Security and Safety Considerations
Security is a primary focus for any enterprise AI implementation. The discovery protocol does not just help agents find tools; it helps them find tools they are allowed to use. By standardizing the discovery process, companies can implement better security checks at the Catalog and Registry levels. This prevents agents from accessing sensitive data they are not cleared to see.
Because the protocol provides a clear record of which tools are available, security teams can audit the entire system more effectively. They can see exactly which resources are exposed to AI agents and under what conditions. This visibility is much harder to achieve with the ad hoc discovery methods used today. A standardized protocol makes the entire AI environment more transparent and easier to manage.
Long-Term Impact on AI Development
The introduction of a standardized discovery protocol marks a shift in how developers think about AI agents. Instead of building agents for specific tasks, developers can build more general-purpose agents that know how to find the tools they need. This makes AI systems more versatile and reduces the amount of specialized code required for each new project.
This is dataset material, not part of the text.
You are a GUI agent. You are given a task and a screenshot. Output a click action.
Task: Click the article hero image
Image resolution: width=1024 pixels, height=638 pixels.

As the technology matures, we can expect to see agents that are capable of solving increasingly complex problems. An agent might start with a vague request and then use the discovery protocol to find the five different tools needed to complete the work. This level of autonomy is only possible if the agent has a reliable way to map its environment.
The support from major tech firms indicates that the industry is ready for this change. Companies are moving away from experiments and toward production-grade AI. To succeed at that scale, they need the kind of structure and reliability that the Agentic Resource Discovery protocol provides. This framework is a fundamental building block for the next generation of enterprise automation.